Enjoying a cup of tea with views of the striking south face of Lhotse, the 4th highest mountain in the world. 
C: What take so long? I thought you fall and die. Hahaha.

Maybe it was what he said, or how he said it, that made me I realize I was way over my limit here. I had become a liability to both Chhewang and myself, and it was time to turn back. I admit, it was a little too late to make this decision. As I looked behind me over the easy angled snow slopes, I saw the ridge leading to the summit, penetrating the sky without a care in the world for us. I estimated another three hours to top out. We might as well go for it. 

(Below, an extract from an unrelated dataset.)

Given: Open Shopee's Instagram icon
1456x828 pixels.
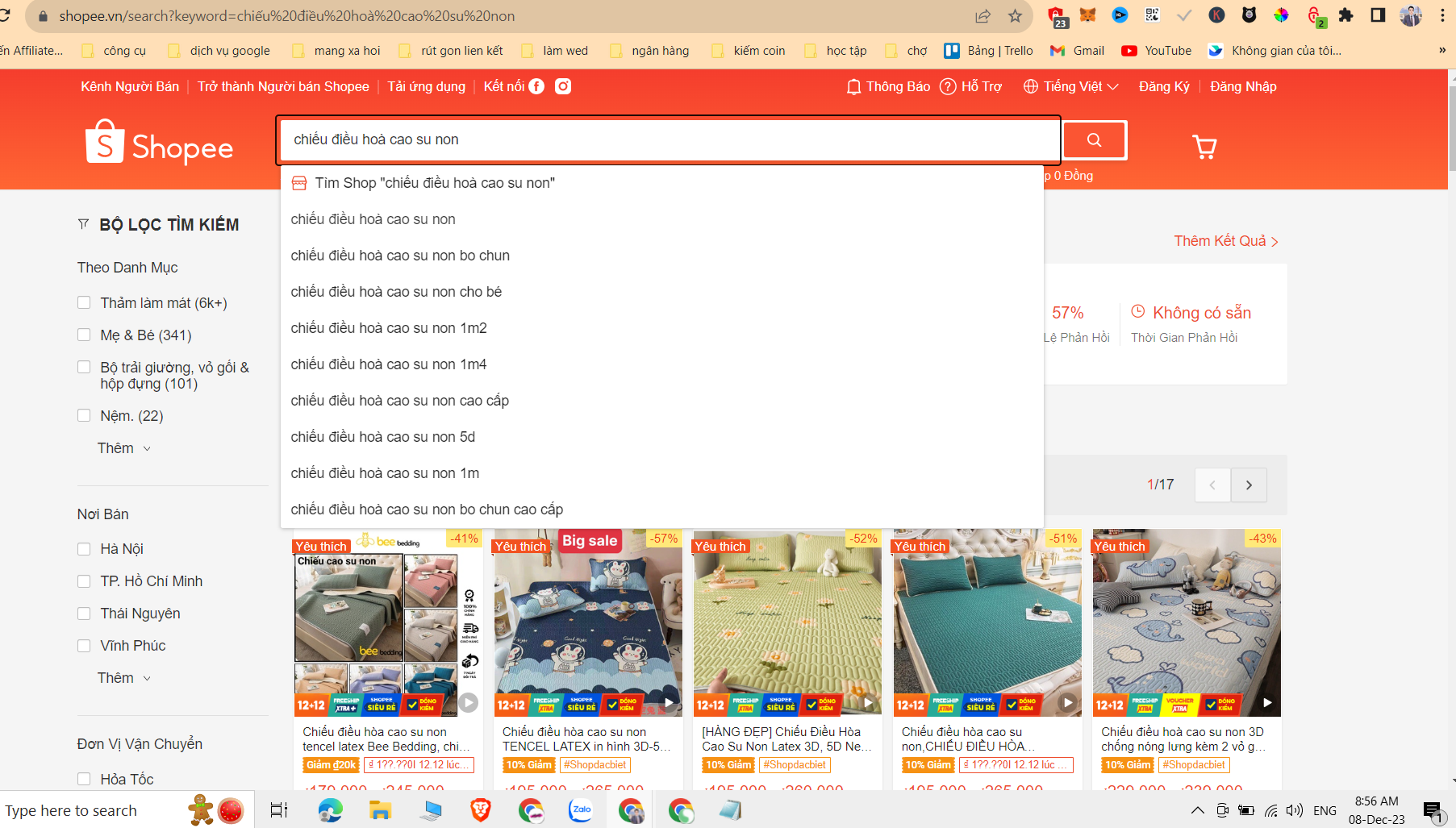Looking at the screenshot, I should 562,86.
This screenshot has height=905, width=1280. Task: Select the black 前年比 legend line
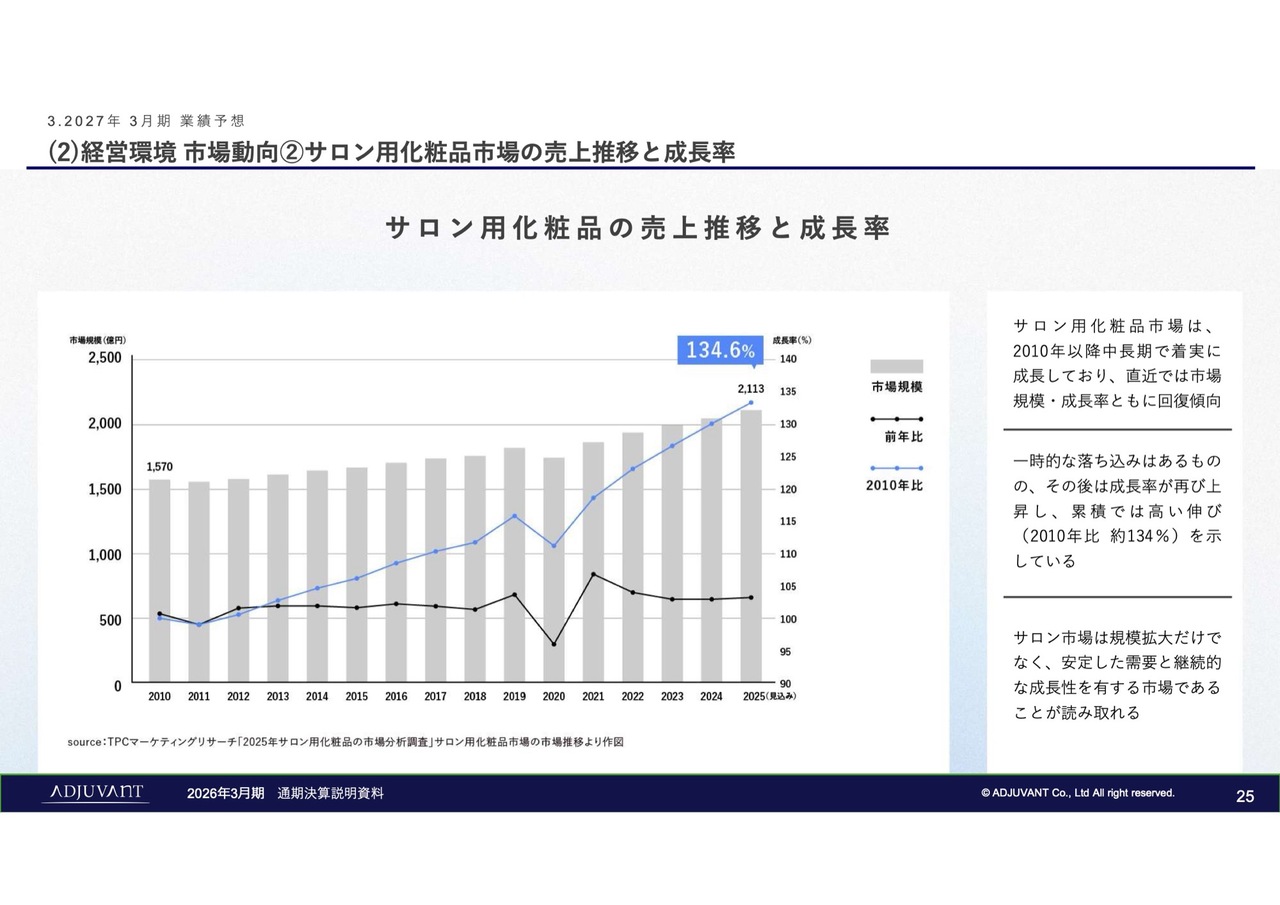(x=896, y=419)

All in all, it was a 15-hour round trip. We spent about 10 minutes up there on the 1x1 snowcap, taking in the views around us. Everest looked beautiful from our position, six vertical kilometers from sea level. We arrived back to the valley and spent one more night in -5 C, which seemed quite warm now, with no almonds left to chew on. I was filled with happiness, gratitude, and ecstasy. I owed the climb to myself and Chhewang’s combined efforts, and completely disregarded how unbelievably lucky I was to make it back down in one piece. Looking at it now, I shouldn’t have even been on that mountain in the first place. 

Breathtaking view of Everest and neighboring peaks from the summit. 

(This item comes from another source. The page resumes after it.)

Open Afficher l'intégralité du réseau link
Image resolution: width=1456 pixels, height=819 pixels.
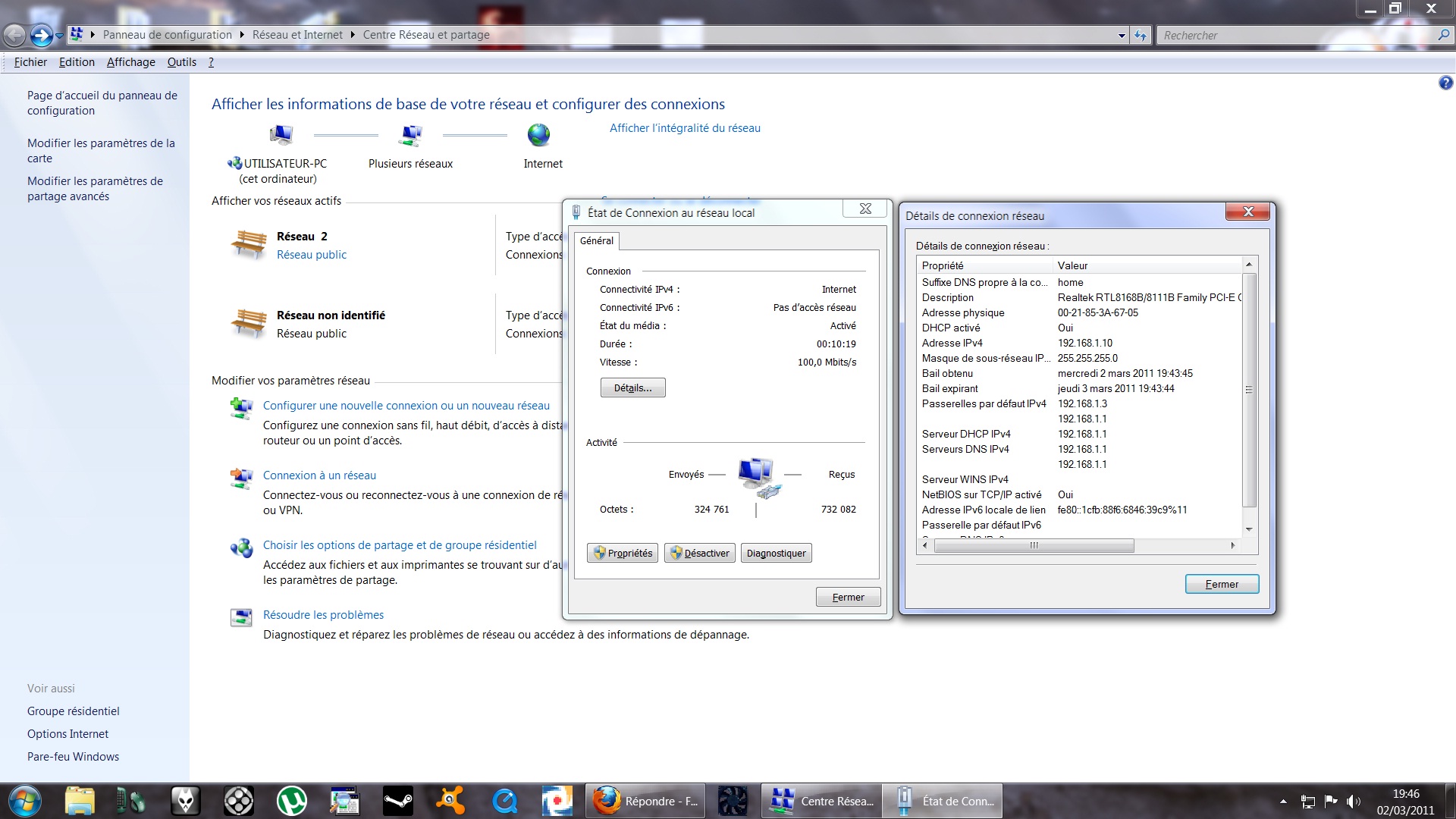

Before climbing Nirekha, Omar Samra was kind enough to sit with me and offer his personal equipment and the knowledge he has acquired as a mountaineer over the years. He continues to do this whenever I climb. When I returned, he offered to include me in the Wild Guanabana family.

It’s been more than two years now and I’ve led climbing journeys around the world for clients from all across the globe, and completed more of my personal climbing objectives in the Himalayas and beyond. These opportunities not only allow me to share my experience directly with like-minded people, but to connect with them and myself at a deeper level. The moments I share with them on the mountain are more important to me than any summit I will ever reach, and I learn from them as much as they believe they can learn from me. My climbing objectives now are about the mountains that will allow me to live to a ripe old age yet still pose a challenge. I am more interested in difficult and technical routes than easy but high risk climbs. Looking for the balance between these two elements has been a challenge, but, like the jellyfish, I will let the current take me to new and exciting places whenever possible.